Parameters: force_new (bool) – If true, a new instance will be created and returned, regardless of whether there is an existing instance or not. Default is False, so that if this function has been called before within the global scope, a the instance that was first created will be returned. Returns: primary_db – An instance of the database manager that is attached to the primary database. Return type: DatabaseManager instance
-
indra.db.util.
insert_agents
(db, stmts, *other_clauses)[source]¶ Insert the agents associated with the list of statements.
-
indra.db.util.
insert_db_stmts
(db, stmts, db_ref_id)[source]¶ Insert statement, their database, and any affiliated agents.
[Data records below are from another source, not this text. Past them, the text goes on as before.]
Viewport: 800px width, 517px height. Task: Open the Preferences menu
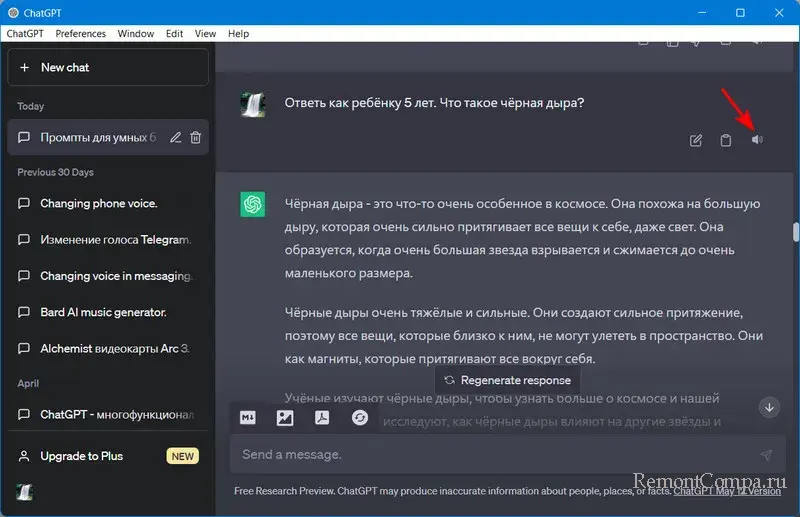click(x=80, y=33)
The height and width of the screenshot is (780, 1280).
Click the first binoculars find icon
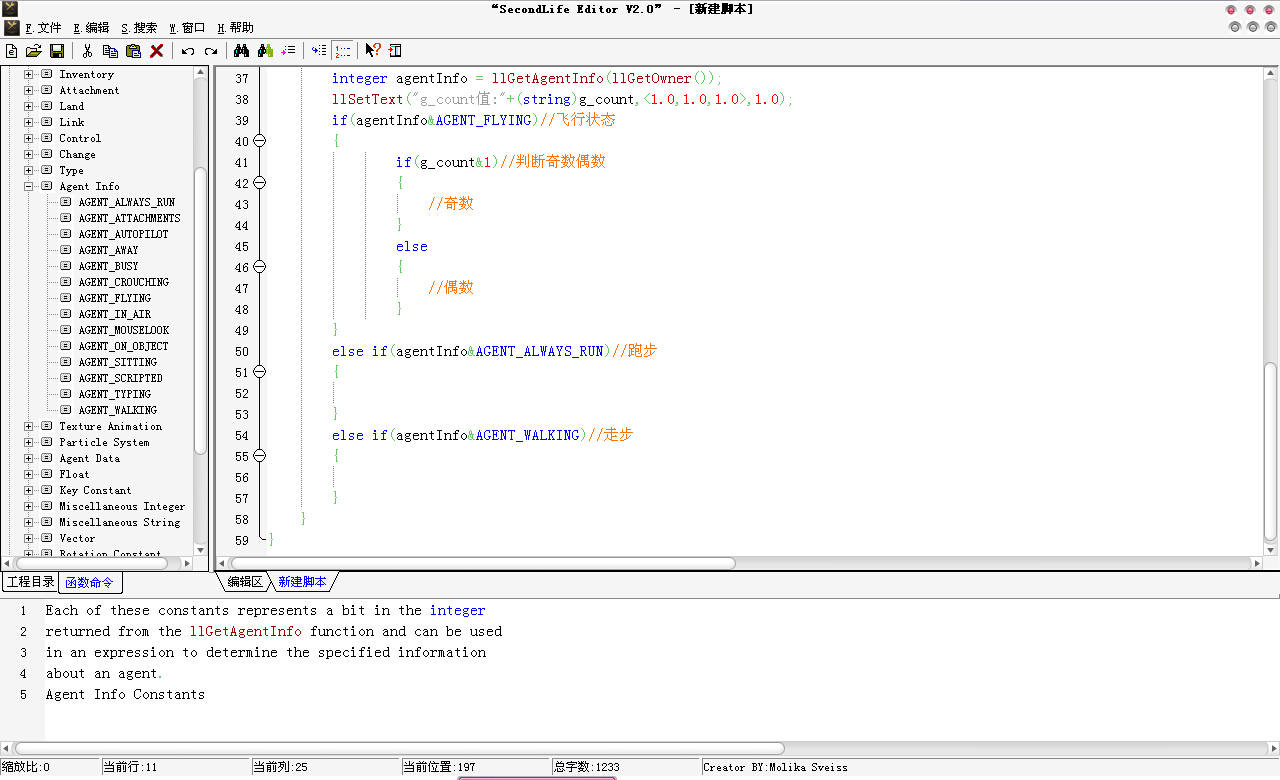pyautogui.click(x=241, y=51)

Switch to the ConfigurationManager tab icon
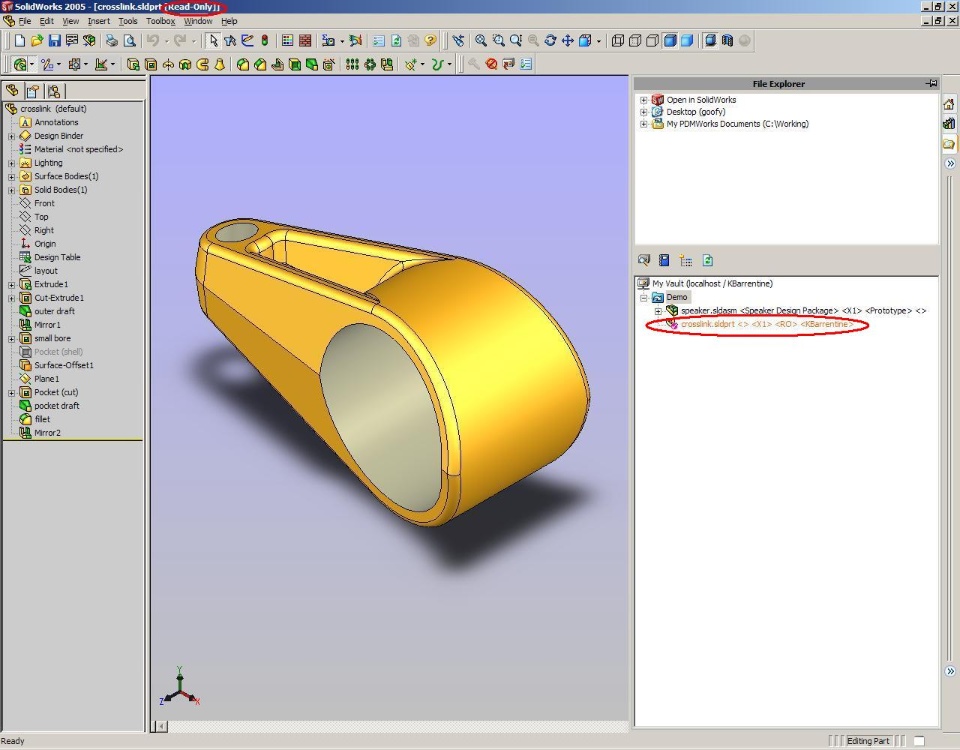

Note that this method is for uploading statements that came from a database to our databse, not for inserting any statements to the database.
-
indra.db.util.
get_abstracts_by_pmids
(db, pmid_list, unzip=True)[source]¶ Get abstracts using the pmids in pmid_list.
-
indra.db.util.
get_statements_by_gene_role_type
(agent_id=None, agent_ns='HGNC', role=None, stmt_type=None, count=1000, do_stmt_count=True, db=None)[source]¶ Get statements from the DB by stmt type, agent, and/or agent role.
Parameters: - agent_id (str) – String representing the identifier of the agent from the given namespace. Note: if the agent namespace argument, agent_ns, is set to ‘HGNC’, this function will treat agent_id as an HGNC gene symbol and perform an internal lookup of the corresponding HGNC ID.
- agent_ns (str) – Namespace for the identifier given in agent_id.
- role (str) – String corresponding to the role of the agent in the statement. Options are ‘SUBJECT’, ‘OBJECT’, or ‘OTHER’ (in the case of Complex, SelfModification, and ActiveForm Statements).
- stmt_type (str) – Name of the Statement class.
- count (int) – Number of statements to retrieve in each batch (passed to
get_statements()
). - do_stmt_count (bool) – Whether or not to perform an initial statement counting step to give more meaningful progress messages.
- db (indra.db.DatabaseManager object.) – Optionally specify a database manager that attaches to something besides the primary database, for example a local databse instance.
Returns: Return type: list of Statements from the database corresponding to the query.
-
indra.db.util.
get_statements
(clauses, count=1000, do_stmt_count=True, db=None)[source]¶ Select statements according to a given set of clauses.
Parameters: - clauses (list) – list of sqlalchemy WHERE clauses to pass to the filter query.
- count (int) – Number of statements to retrieve and process in each batch.
- do_stmt_count (bool) – Whether or not to perform an initial statement counting step to give more meaningful progress messages.
- db (indra.db.DatabaseManager object.) – Optionally specify a database manager that attaches to something besides the primary database, for example a local database instance.
Returns: Return type: list of Statements from the database corresponding to the query.